The required answer is the count of lines in the records that contain "Given", with no other text.

(Collected data)

----------

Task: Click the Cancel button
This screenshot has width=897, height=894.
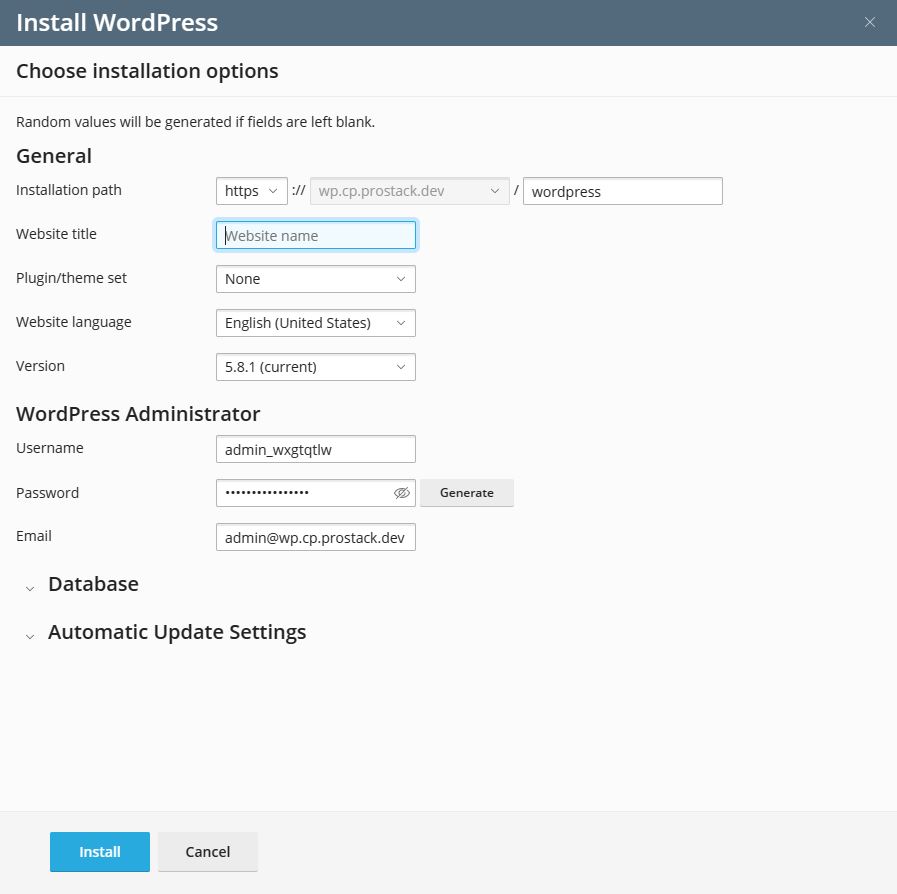Action: (x=208, y=852)
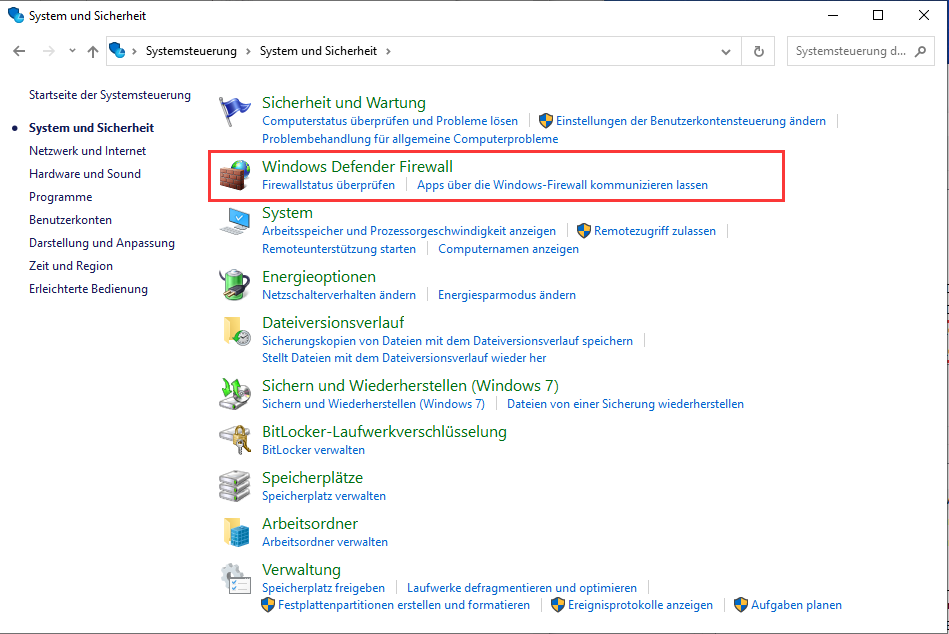Screen dimensions: 949x634
Task: Open Festplattenpartitionen erstellen und formatieren
Action: [x=403, y=605]
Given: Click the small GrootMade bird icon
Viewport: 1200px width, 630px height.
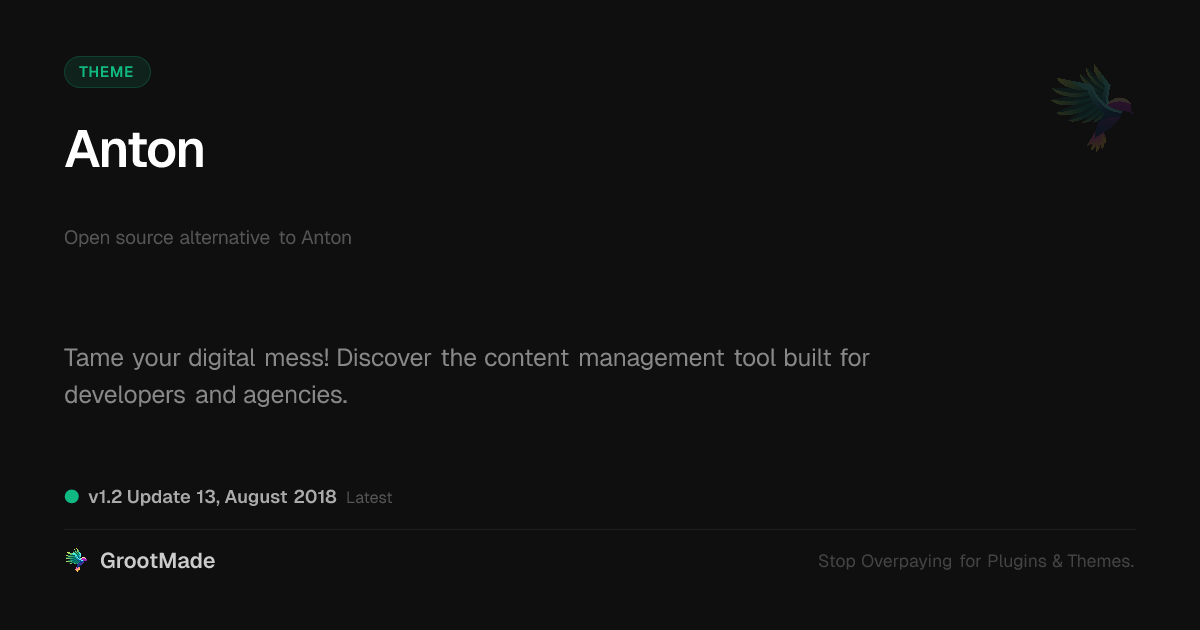Looking at the screenshot, I should coord(76,561).
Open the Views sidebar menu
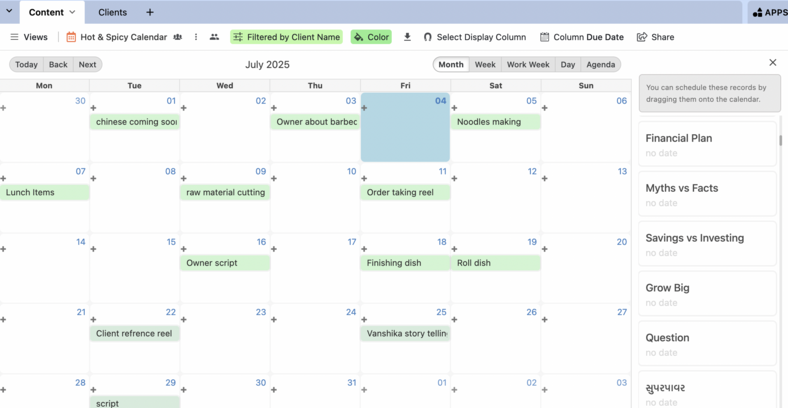The image size is (788, 408). tap(28, 37)
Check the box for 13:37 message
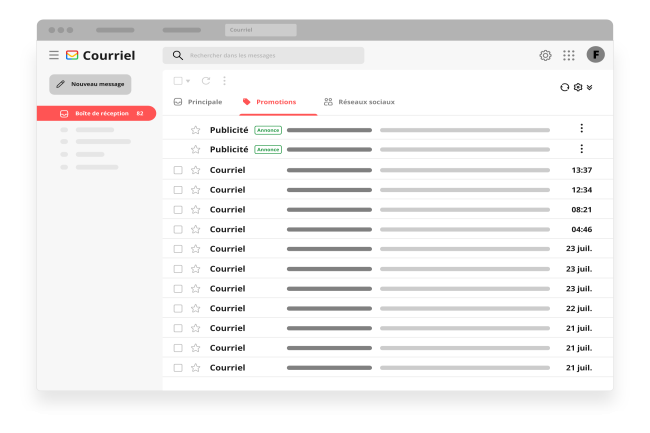The image size is (650, 433). point(178,170)
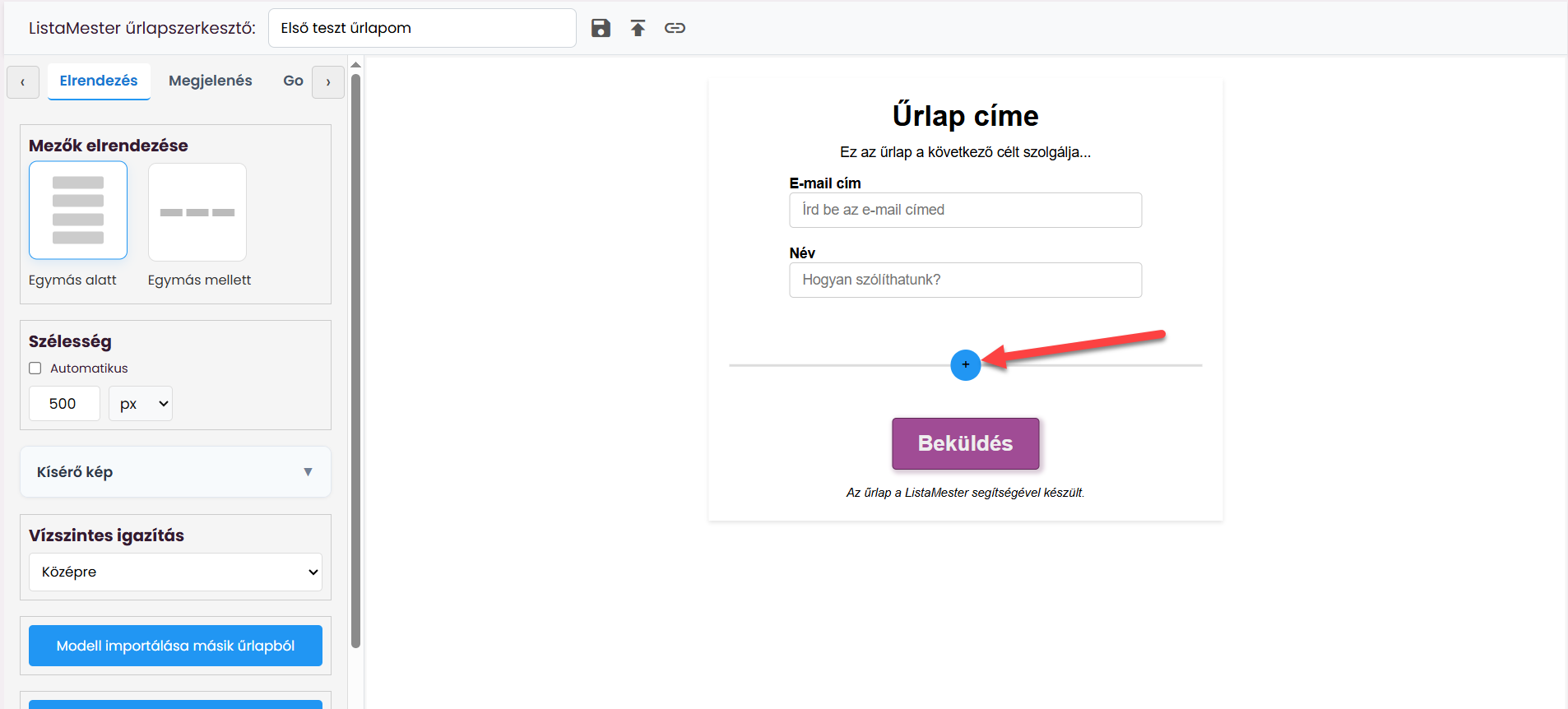Click the E-mail cím input field
This screenshot has height=709, width=1568.
pyautogui.click(x=965, y=210)
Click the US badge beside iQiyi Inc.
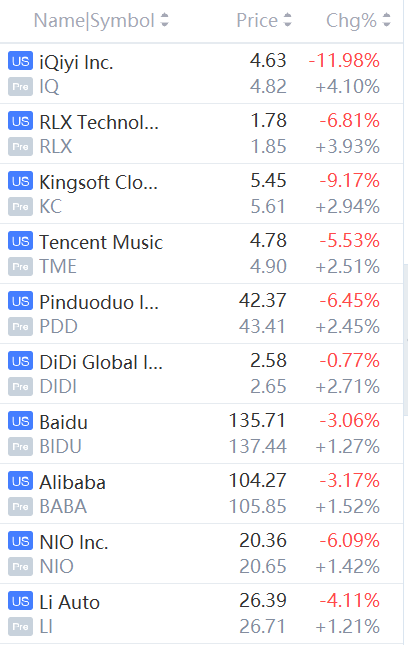The width and height of the screenshot is (408, 645). pos(20,61)
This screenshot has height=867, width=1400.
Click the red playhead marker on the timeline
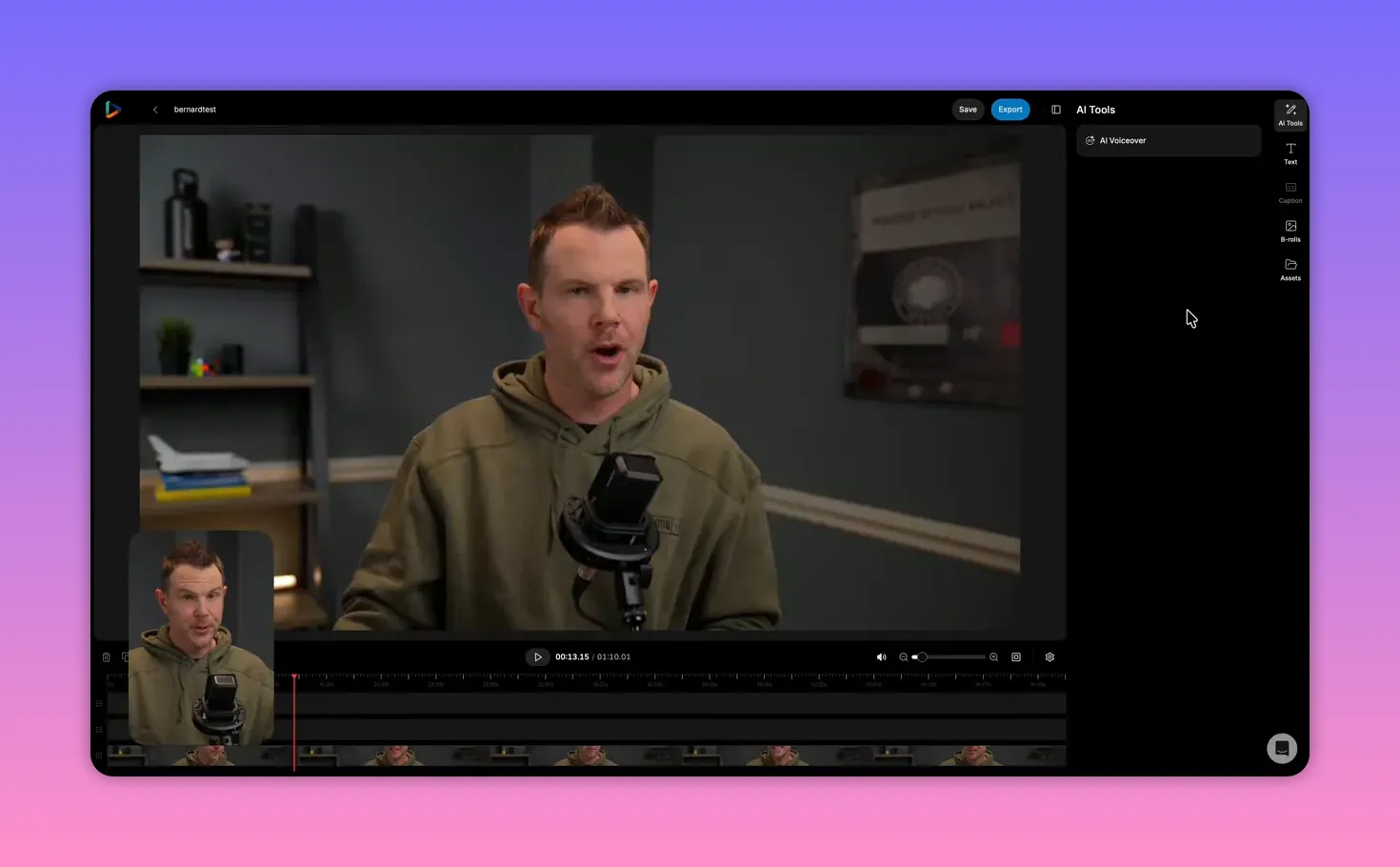tap(295, 676)
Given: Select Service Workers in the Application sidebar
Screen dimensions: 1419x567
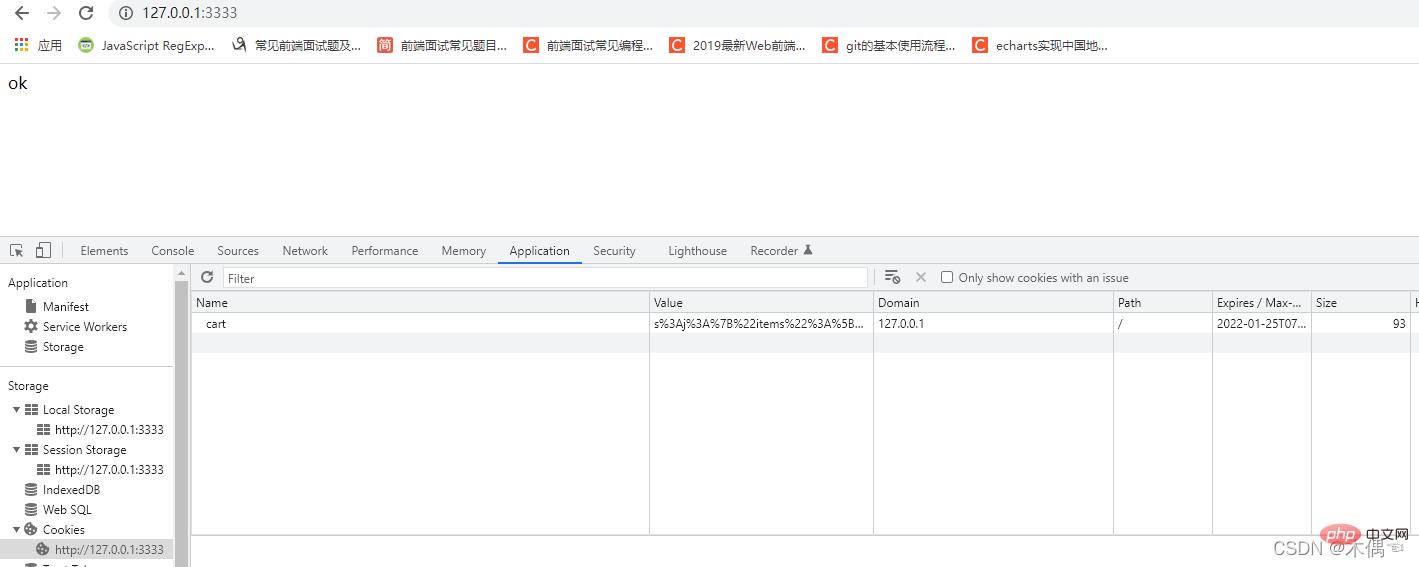Looking at the screenshot, I should pos(84,327).
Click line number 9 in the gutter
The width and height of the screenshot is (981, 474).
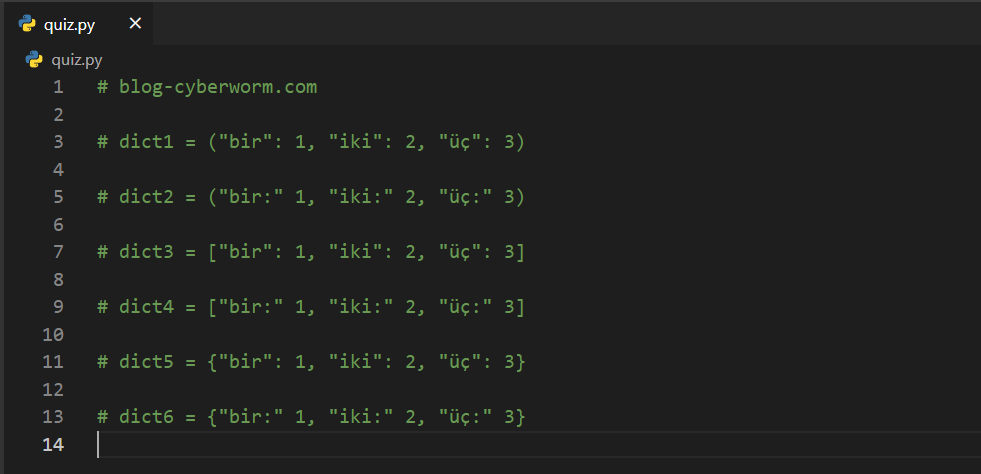click(x=57, y=306)
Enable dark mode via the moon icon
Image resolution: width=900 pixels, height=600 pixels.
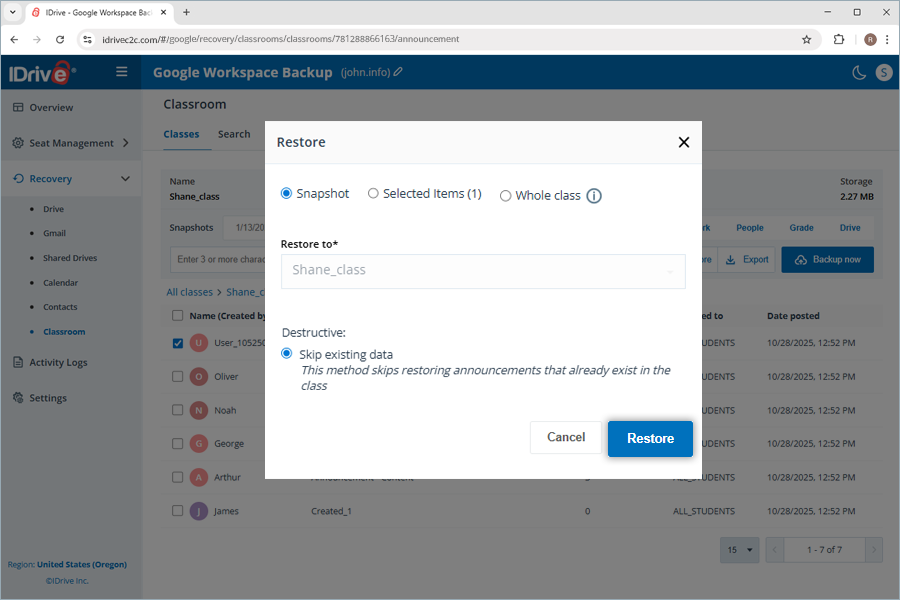(x=859, y=72)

----------

▶ _ANSWER TO THE EXERCISE_:
2